• _Information shown_:
== == ==
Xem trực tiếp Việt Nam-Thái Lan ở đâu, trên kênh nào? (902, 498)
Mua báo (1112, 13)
== == ==
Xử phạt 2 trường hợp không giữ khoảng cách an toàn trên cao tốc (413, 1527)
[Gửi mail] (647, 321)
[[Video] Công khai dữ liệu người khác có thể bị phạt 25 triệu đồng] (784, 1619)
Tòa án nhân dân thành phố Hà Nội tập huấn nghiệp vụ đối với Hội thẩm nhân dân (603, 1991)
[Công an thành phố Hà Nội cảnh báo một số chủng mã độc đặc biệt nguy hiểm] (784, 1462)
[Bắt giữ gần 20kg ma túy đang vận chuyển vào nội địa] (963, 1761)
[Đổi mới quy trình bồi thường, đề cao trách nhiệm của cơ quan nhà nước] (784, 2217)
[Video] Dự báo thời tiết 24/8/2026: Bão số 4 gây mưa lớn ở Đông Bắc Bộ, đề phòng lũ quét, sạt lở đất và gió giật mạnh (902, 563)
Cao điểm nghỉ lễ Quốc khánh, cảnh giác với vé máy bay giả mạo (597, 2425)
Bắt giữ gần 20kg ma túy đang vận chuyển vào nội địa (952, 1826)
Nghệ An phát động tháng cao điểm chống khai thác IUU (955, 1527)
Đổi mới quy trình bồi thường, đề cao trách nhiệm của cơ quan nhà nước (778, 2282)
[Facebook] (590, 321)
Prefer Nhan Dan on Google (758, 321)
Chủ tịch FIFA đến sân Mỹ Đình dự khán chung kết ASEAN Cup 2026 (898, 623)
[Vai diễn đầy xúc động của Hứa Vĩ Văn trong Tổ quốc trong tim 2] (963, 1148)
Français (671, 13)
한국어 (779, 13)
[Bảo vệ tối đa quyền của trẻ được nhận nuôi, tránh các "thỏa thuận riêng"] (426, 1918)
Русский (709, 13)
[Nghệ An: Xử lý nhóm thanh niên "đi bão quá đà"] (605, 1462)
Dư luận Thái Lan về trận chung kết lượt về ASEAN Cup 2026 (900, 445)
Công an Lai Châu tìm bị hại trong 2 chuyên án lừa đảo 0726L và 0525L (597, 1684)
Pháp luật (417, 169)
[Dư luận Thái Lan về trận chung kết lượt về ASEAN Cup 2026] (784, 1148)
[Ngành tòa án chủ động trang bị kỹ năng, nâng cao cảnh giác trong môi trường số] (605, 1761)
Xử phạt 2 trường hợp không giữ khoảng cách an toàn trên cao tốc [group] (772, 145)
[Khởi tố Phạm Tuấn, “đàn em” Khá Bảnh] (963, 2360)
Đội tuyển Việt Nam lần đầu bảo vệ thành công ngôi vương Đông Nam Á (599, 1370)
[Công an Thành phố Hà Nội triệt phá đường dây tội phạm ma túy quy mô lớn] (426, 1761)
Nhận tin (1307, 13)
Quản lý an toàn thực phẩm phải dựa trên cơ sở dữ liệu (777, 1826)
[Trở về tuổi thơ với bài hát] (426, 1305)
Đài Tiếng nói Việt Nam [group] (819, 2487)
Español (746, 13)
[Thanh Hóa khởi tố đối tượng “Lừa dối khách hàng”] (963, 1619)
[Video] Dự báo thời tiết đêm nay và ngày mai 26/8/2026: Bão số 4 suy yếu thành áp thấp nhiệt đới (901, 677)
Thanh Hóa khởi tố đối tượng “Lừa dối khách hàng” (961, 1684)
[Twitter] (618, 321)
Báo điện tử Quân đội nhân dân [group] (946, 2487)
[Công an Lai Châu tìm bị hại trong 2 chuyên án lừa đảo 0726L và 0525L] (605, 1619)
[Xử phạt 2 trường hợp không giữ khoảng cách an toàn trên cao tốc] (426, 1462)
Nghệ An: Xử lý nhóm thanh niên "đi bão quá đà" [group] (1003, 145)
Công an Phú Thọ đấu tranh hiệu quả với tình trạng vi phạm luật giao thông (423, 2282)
== == ==
• _Aim of the task_: Repeat word for word the lines above that run from the line containing "Nhận tin (1307, 13)" through the line containing "[Thanh Hóa khởi", both ends included, and nothing else.

• _Result of this task_:
Nhận tin (1307, 13)
Quản lý an toàn thực phẩm phải dựa trên cơ sở dữ liệu (777, 1826)
[Trở về tuổi thơ với bài hát] (426, 1305)
Đài Tiếng nói Việt Nam [group] (819, 2487)
Español (746, 13)
[Thanh Hóa khởi tố đối tượng “Lừa dối khách hàng”] (963, 1619)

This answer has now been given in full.